Note: In this article I used version 2.0.8.

Login to Cloudflare Account

Terminal window
wrangler login

Create Workers Project

You can generate a boilerplate Workers project with wrangler init, but in this example we’ll start from a blank directory.

Terminal window
mkdir ajcwebdev-workers
cd ajcwebdev-workers

Initialize a package.json and install the Wrangler dependency.

Terminal window
yarn init -y
yarn add -D wrangler

A Workers project can be very concise and the only files required are index.js and wrangler.toml.

Terminal window
echo > index.js
echo > wrangler.toml
echo 'node_modules\n.DS_Store' > .gitignore

Wrangler Configuration File

wrangler uses a wrangler.toml configuration file to customize the development and publishing setup for a Worker. Add the following to wrangler.toml and include your own project name.

wrangler.toml
name = "ajcwebdev-workers"
main = "index.js"
compatibility_date = "2022-06-09"

This includes three configuration options:

  • name sets the name of your Worker.
  • main sets the entrypoint/path to the file that will be executed.
  • compatibility_date is used to determine which version of the Workers runtime is used.

Workers Script

index.js will contain the content of the Workers script. The script will notify the visitor of your website that you nailed it. Add the following:

index.js
export default {
async fetch(request) {
return new Response("Nailed it!", {
headers: { 'X-Awesomeness': '9000' }
})
}
}

We don’t add header X-Awesomeness because we need to, we add it because we can.

Test Worker Locally

Start a local server for developing your Worker with wrangler dev.

Terminal window
wrangler dev

Open localhost:8787/ to see the response or use curl to send an HTTP GET method.

Terminal window
curl "http://localhost:8787/"

Note: Add -i option to see header information.
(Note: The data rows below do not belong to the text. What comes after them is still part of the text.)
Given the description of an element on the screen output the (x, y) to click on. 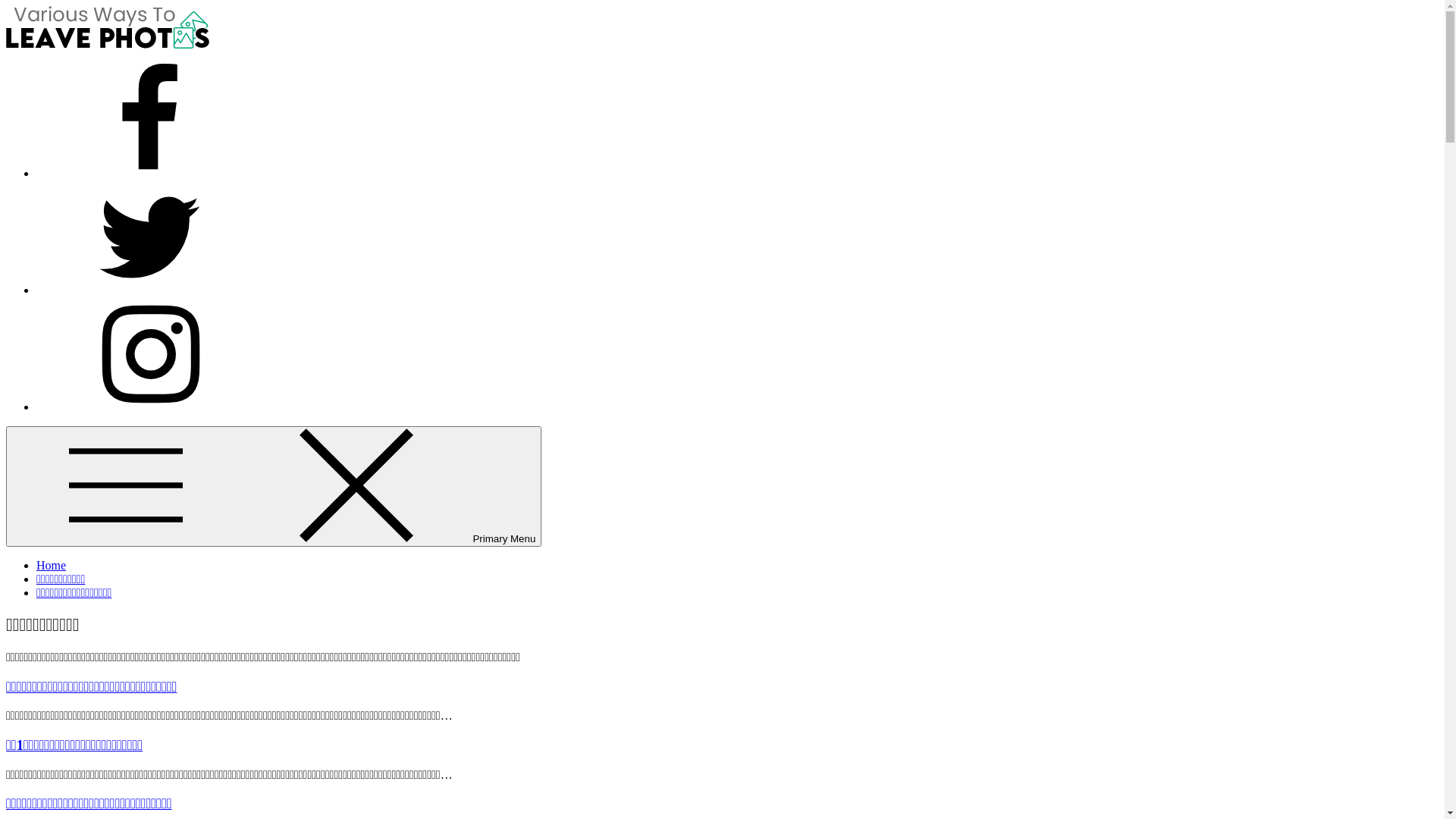
Home Element type: text (50, 564)
Twitter Element type: text (149, 289)
Instragram Element type: text (149, 406)
Primary Menu Element type: text (273, 486)
Facebook Element type: text (149, 172)
Given the description of an element on the screen output the (x, y) to click on. 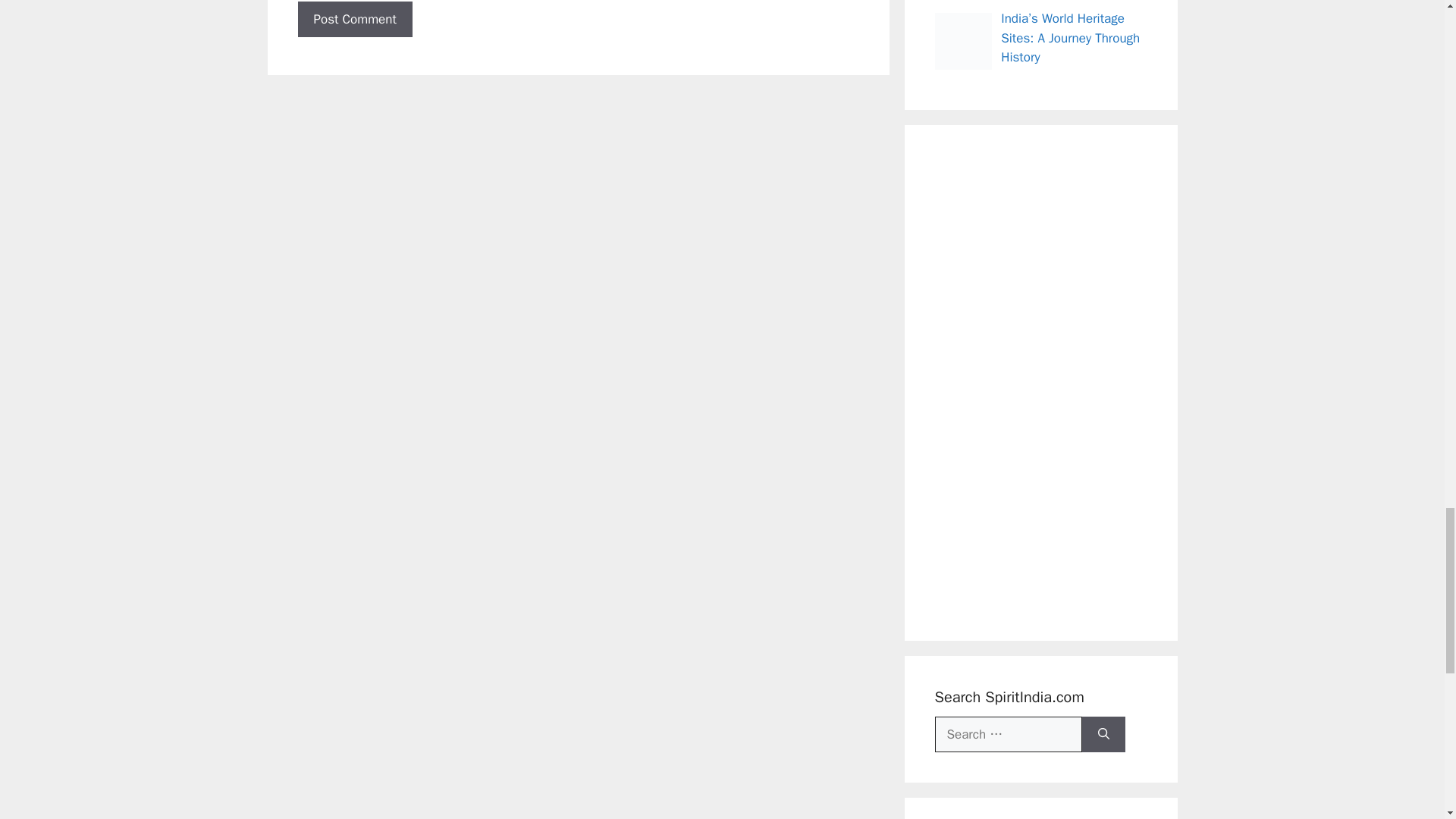
Search for: (1007, 734)
Post Comment (354, 19)
Post Comment (354, 19)
Given the description of an element on the screen output the (x, y) to click on. 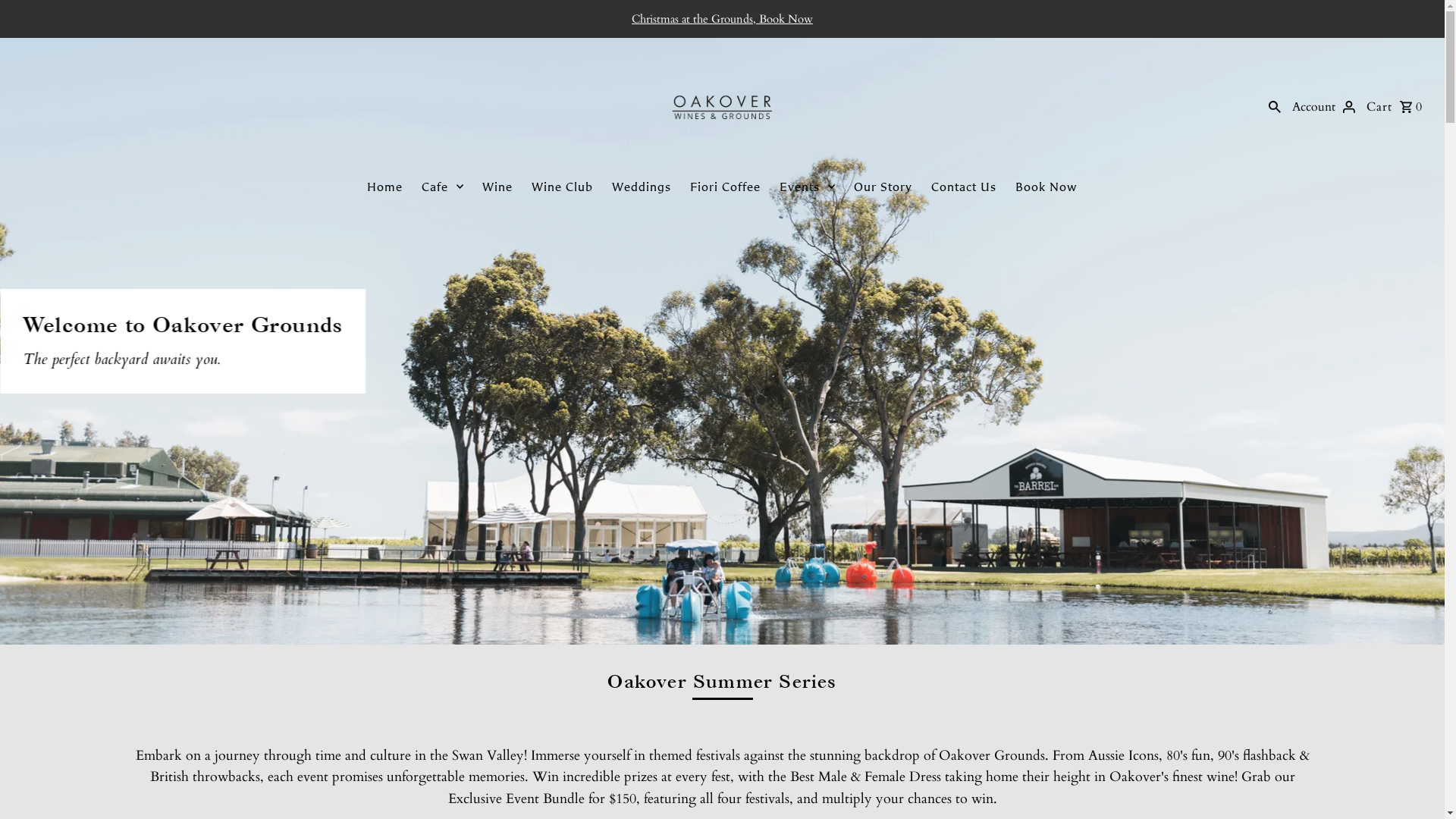
Events Element type: text (806, 186)
Christmas at the Grounds, Book Now Element type: text (721, 18)
Fiori Coffee Element type: text (725, 186)
Home Element type: text (384, 186)
Our Story Element type: text (882, 186)
Wine Club Element type: text (562, 186)
Weddings Element type: text (641, 186)
Wine Element type: text (497, 186)
Cafe Element type: text (442, 186)
Contact Us Element type: text (963, 186)
Book Now Element type: text (1046, 186)
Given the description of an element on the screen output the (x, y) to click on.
Deploy Worker to Cloudflare

wrangler publish publishes your Worker to Cloudflare.

Terminal window
wrangler publish

Output:

Uploaded ajcwebdev-workers (0.76 sec)
Published ajcwebdev-workers (0.20 sec)
ajcwebdev-workers.anthonycampolo.workers.dev
Terminal window
curl "https://ajcwebdev-workers.anthonycampolo.workers.dev"

Alternatively, you can open up your favorite API client and make a GET request to your endpoint.

01 - insomnia-request

You can also visit the endpoint with your browser of choice.

02 - browser-request

Open up the Network tab to see how much more awesome your response headers are.